Now that you have all of the facts it is time to figure out why Maine has such an allure. Food can have a lot to do with it.  Start with a clambake in Maine. Cabbage Island in Boothbay Harbour is a five-and-a-half-acre island south of Wall Point in Linekin Bay and is known for clambakes!

Take the boat to the Island but stay for the clambake. The island was famous for its clambakes beginning in the 1950s. Now the tradition has returned and it is not to be missed. Everyone is welcome but be sure to call for reservations. You can dig your own clams and have your own clambake but I think I will just hop on the boat and enjoy what nature has to offer. That is as long as I am only doing the eating.

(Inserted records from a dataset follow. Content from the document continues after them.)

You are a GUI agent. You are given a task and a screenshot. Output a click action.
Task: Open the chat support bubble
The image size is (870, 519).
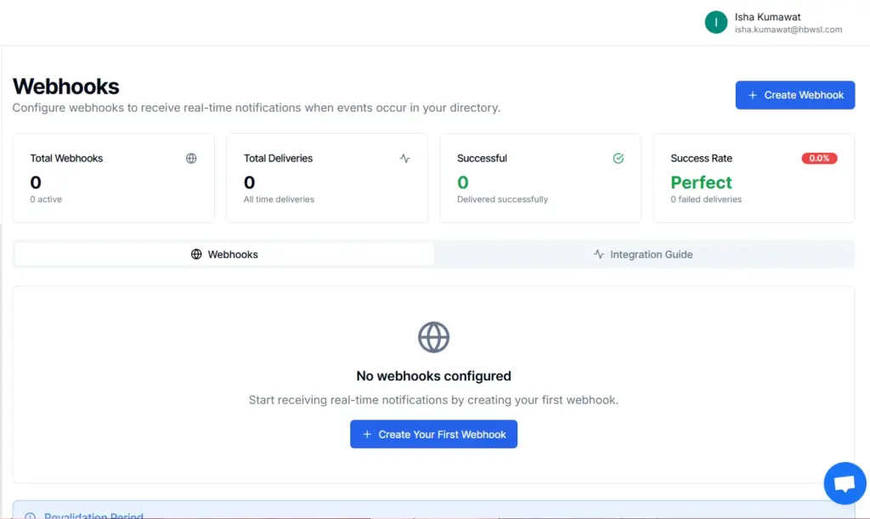tap(845, 482)
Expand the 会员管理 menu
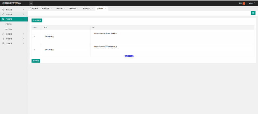 pos(14,34)
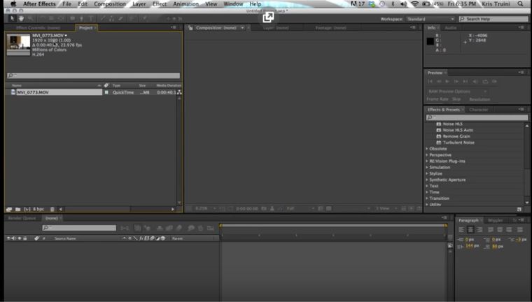Select the Hand tool
532x302 pixels.
point(21,18)
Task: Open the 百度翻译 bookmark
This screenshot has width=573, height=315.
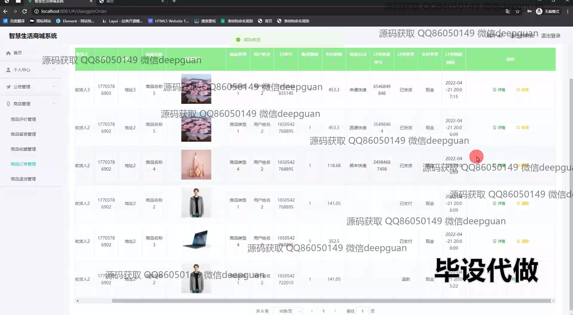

image of a lobster dinner from our road trip Main

Just what Maine is known for! The lobster season starts in July and lasts through September. Those are definitely the best months to visit. There are so many great lobster shacks. You should try to visit every one of them. They are located in Kennebunkport, South Thomaston, Georgetown, New Harbor, Harpswell Neck, South Freeport, Ogunquit, Naples, Kittery, Cape Elizabeth, Bernard, MDI, Bailey Island, Brooksville, and Eastport to name a mere 17. There are more, you only need to find them.

In Kennebunkport, a local favorite is the Clam Shack. The broiled lobster dinners are not to be missed. You would swear the meal is prepared by a renowned chef.

The first weekend of August is the time to visit the city of Rockland. Oh, did I tell you they hold the lobster festival just at that time?  The promise is for fresh, local lobster dinners, nationally renowned entertainers, cooking contests, carnival rides, Maine craftsmen, and artists. Oh, what a grand time.

Ice Cream

Top off your road trip to Maine with ice cream. The Thompson Ice House has an annual ice cream social in July. The ice cream is churned from the ice they harvest in their very own pond. My grandfather told us how he used to carry blocks of ice to many residences before refrigerators. Of course, that was in the south and not in Maine. I am glad those times are past but I will enjoy the ice cream. Who could resist?

Maine appears to be an exciting place to visit. I am ready to taste all it has to offer. From clams to lobsters to ice cream. Count me in. And I will bring a friend.

If you decide to go on a road trip to Maine, a bed and breakfast is a great choice. Maine has so many varied locations to stay and visit. You will not want to leave, at least not until the weather turns cold. Find the time to visit every state in our nation. It is an adventure.